Sublinearity of the number of semi-infinite branches for geometric random trees

TL;DR

This paper investigates the growth of semi-infinite branches in geometric random trees, showing that their expected number crossing large circles grows sublinearly, with results applicable to multiple models.

Contribution

It introduces a method to prove sublinear growth of semi-infinite branches in various geometric random tree models, including RPT, FPP, and LPP.

Findings

Expected number of semi-infinite branches is o(r)

For RPT, hi_r is o(r^{1-\u03b4}) almost surely

Method applies to multiple models, demonstrating robustness

Abstract

The present paper addresses the following question: for a geometric random tree in $\R^{2}$, how many semi-infinite branches cross the circle $\CC_{r}$ centered at the origin and with a large radius $r$? We develop a method ensuring that the expectation of the number $\chi_{r}$ of these semi-infinite branches is $o(r)$. The result follows from the fact that, far from the origin, the distribution of the tree is close to that of an appropriate directed forest which lacks bi-infinite paths.
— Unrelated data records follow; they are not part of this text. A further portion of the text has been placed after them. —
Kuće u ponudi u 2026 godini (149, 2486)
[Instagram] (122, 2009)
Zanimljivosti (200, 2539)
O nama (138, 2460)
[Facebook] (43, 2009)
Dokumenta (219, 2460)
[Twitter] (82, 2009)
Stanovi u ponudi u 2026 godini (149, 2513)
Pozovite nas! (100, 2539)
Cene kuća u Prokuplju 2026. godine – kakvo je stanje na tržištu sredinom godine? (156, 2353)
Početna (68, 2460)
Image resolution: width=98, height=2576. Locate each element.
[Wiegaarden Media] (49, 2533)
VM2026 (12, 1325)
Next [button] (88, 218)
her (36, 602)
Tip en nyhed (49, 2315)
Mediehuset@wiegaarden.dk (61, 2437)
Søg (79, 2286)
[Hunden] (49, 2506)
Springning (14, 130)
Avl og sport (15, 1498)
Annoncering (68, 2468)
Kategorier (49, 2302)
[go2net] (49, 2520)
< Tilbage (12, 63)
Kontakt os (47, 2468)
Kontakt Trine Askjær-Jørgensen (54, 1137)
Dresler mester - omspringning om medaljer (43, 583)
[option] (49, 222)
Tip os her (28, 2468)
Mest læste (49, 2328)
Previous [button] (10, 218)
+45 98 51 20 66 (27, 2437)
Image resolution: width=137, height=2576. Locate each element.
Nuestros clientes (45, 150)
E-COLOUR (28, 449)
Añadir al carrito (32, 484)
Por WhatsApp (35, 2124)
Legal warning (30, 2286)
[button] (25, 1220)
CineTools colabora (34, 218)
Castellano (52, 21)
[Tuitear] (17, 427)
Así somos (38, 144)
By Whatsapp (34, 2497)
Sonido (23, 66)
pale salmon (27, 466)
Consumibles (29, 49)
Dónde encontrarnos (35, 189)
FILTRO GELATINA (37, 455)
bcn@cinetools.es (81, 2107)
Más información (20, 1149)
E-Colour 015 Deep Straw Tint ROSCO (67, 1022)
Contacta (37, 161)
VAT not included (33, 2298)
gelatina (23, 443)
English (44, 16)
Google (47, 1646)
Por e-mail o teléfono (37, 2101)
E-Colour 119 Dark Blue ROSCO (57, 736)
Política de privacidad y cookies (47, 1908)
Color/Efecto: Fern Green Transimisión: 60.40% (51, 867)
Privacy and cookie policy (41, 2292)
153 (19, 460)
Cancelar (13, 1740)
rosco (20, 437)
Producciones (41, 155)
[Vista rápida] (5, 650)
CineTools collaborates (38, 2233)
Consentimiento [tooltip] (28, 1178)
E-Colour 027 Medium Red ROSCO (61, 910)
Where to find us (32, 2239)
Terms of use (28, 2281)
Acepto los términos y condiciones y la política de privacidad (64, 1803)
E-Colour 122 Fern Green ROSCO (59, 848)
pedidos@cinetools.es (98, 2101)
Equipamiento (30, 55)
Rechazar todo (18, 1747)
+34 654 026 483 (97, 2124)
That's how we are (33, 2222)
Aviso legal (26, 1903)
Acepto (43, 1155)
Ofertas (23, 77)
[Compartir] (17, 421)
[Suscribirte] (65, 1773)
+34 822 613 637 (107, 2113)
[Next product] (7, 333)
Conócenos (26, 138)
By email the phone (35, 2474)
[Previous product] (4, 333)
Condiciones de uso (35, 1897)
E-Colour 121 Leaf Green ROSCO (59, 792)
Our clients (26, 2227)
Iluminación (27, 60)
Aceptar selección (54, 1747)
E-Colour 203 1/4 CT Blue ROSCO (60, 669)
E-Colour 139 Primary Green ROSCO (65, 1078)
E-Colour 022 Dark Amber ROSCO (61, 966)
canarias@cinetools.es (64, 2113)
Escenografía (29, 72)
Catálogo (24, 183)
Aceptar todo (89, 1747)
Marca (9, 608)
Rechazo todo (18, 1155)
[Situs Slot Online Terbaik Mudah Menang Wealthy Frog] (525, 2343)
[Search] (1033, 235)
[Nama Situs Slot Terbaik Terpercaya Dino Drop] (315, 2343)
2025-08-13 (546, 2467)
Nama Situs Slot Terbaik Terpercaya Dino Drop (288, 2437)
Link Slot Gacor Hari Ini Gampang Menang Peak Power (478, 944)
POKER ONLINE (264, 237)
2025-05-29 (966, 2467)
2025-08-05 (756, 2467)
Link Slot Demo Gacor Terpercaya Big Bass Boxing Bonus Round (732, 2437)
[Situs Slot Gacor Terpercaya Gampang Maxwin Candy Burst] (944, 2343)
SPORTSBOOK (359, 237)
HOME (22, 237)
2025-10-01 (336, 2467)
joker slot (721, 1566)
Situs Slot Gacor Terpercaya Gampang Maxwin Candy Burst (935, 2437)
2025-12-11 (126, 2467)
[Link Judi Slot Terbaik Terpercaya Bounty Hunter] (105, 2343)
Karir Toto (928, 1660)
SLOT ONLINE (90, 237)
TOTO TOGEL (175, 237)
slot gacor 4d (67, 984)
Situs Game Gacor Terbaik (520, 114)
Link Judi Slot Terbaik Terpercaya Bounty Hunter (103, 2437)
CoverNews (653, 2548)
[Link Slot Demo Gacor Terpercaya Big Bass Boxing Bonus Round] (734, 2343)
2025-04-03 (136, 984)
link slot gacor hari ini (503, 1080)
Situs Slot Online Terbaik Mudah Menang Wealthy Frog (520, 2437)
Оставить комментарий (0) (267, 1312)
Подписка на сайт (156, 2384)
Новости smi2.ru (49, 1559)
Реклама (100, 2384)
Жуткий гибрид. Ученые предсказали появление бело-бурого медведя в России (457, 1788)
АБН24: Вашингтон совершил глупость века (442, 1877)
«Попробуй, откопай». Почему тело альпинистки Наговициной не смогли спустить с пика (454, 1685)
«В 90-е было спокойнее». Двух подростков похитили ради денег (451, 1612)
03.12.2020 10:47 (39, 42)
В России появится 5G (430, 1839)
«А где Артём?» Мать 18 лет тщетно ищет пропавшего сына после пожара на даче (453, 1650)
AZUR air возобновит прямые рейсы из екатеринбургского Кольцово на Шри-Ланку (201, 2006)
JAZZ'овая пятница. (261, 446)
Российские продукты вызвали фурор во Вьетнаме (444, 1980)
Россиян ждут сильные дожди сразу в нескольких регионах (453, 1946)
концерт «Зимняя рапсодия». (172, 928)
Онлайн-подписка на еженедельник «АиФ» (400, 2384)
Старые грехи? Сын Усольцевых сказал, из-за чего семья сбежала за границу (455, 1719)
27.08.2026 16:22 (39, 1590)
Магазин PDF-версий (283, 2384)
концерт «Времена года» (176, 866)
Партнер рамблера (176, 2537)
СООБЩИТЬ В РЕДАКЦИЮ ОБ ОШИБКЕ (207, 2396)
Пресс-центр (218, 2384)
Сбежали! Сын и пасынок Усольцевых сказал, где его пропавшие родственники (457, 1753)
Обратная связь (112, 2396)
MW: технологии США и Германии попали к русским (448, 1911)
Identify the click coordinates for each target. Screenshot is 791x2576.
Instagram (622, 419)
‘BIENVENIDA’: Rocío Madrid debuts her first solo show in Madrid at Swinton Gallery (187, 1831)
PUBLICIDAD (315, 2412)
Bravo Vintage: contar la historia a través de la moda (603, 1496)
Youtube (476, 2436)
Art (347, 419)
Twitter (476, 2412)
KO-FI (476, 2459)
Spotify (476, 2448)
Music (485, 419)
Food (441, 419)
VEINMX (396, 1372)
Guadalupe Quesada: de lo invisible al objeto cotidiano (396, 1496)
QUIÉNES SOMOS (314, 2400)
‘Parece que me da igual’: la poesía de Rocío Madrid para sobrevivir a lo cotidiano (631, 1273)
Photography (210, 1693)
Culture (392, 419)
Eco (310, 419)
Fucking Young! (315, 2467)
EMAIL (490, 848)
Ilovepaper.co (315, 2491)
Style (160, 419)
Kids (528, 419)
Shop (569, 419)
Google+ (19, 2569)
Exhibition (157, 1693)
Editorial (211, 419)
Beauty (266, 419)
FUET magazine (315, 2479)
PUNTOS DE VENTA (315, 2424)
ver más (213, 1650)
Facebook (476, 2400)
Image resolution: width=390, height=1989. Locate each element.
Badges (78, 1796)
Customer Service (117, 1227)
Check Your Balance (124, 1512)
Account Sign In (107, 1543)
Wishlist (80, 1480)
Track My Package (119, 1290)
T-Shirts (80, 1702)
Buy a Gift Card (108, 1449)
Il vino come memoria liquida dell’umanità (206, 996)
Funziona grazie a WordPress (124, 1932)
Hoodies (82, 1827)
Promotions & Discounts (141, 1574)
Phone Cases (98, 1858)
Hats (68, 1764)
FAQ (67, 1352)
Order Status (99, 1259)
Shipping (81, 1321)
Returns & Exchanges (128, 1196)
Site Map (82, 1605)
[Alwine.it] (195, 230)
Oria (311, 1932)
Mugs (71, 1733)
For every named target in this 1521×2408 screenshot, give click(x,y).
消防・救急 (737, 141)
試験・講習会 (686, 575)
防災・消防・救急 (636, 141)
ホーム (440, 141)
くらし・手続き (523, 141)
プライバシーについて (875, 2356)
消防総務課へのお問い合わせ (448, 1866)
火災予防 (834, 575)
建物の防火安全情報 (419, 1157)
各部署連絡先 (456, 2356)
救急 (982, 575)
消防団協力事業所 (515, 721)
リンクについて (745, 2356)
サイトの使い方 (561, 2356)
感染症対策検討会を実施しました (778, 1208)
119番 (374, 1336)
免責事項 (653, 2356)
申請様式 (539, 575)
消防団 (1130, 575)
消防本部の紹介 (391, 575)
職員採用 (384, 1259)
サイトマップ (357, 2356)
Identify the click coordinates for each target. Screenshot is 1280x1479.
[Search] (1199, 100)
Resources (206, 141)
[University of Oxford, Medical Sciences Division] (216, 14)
In order to illustrate its robustness, the method is applied to three different models: the Radial Poisson Tree (RPT), the Euclidean First-Passage Percolation (FPP) Tree and the Directed Last-Passage Percolation (LPP) Tree. Moreover, using a coalescence time estimate for the directed forest approximating the RPT, we show that for the RPT $\chi_{r}$ is $o(r^{1-\eta})$, for any $0<\eta<1/4$, almost surely and in expectation.